Things to do:
A: In the reply on the Trithemius progressive cipher, what counts as a "token"?
B: Pick up the reply on the Trithemius progressive cipher after its final sentence and keep writing it.

Text section:
================================
[Date Prev][Date Next][Thread Prev][Thread Next][Date Index][Thread Index]

Re: Trithemius progressive cipher



On 3 Sep 2000, at 19:51, Claus Anders wrote:
> So I wonder, is there any coding scheme, which will
> produce such a low h2 and enlarge the average word length?

Yes, there are, although they may not be the methods used in the 
vms:

http://www2.micro-net.com/~ixohoxi/voy/ekt.txt
http://web.bham.ac.uk/G.Landini/evmt/daindaiin.htm

Note that the word and token length problem is as follows (to clarify, 
a "token" is any string separated by spaces, while a word is a type 
of token, regardless of its frequency).

Both, long tokens and long words are less frequent in the vms than 
in English or Latin. The word length distribution shows that the vms 
vocabulary is made of shorter words, but for the token length 
distribution (which shows somehow the use of the vocabulary), 
Latin and English show the maxima at slightly shorter token lengths 
than the vms.
================================
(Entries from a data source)
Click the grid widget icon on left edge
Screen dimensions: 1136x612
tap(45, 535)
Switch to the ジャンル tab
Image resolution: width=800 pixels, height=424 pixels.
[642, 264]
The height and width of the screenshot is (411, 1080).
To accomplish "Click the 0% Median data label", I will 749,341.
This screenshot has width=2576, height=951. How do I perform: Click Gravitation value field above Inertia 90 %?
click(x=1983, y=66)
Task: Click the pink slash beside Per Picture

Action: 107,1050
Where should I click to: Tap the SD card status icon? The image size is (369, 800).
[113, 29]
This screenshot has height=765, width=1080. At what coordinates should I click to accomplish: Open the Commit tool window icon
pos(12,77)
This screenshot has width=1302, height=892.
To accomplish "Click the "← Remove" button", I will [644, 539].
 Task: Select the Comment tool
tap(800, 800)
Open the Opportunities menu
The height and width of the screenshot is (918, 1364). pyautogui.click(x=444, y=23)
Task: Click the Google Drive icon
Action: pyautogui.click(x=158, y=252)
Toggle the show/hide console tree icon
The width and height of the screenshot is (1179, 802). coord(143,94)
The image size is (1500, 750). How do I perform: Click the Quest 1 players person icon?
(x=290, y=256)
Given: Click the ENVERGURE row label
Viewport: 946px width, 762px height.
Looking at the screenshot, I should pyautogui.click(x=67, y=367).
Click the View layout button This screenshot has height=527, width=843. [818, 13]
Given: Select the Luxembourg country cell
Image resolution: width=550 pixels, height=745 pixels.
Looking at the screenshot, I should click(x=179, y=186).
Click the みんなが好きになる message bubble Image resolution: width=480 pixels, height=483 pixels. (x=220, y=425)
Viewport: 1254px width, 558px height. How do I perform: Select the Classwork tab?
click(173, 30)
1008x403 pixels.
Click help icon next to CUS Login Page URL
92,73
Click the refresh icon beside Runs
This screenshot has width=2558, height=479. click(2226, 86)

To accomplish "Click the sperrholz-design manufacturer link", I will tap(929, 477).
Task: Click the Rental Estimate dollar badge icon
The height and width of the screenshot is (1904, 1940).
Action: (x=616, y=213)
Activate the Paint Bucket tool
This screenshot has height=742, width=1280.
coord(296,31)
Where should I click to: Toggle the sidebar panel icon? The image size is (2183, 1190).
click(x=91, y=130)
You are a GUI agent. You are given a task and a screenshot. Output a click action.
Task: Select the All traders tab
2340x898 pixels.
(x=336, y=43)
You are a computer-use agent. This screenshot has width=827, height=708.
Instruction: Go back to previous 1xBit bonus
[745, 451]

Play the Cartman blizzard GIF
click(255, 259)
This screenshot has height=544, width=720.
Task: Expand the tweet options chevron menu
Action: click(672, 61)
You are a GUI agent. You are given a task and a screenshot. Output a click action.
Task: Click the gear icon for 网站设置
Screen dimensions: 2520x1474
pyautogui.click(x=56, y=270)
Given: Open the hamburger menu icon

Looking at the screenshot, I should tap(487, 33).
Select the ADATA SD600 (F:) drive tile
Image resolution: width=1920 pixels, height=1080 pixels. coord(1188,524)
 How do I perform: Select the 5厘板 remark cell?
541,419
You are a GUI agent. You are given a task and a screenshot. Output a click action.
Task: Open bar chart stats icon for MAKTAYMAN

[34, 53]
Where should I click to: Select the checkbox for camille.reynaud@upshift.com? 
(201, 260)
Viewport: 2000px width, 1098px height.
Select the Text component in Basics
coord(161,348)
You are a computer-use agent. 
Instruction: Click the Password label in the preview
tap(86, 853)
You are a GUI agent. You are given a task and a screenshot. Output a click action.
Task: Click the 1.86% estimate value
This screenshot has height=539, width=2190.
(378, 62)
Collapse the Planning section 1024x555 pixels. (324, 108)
================================
Outputs in order:
A: Any string separated by spaces.

B:
This means that there is also a lack of short tokens in the vms text. I 
guess that this discrepancy is because high frequent words (in 
English: the, for, a,  of, and,  etc.) are very short while the most 
common in the vms: daiin, ol, aiin, chedy, shedy are (except ol) 
longer. 
Despite this observation, Zipf's length-frequency law also seems to 
be followed.
Even if one assumes that words may run together (like "thecat 
jumps on thetable")  there is still a shortage of long words. Note 
(Figs 17 & 18) in:

http://web.bham.ac.uk/G.Landini/evmt/zipf.htm

there are very few words (and tokens, obviously) longer than 10 
characters.
Of course, all this depends on what we call a character in the vms.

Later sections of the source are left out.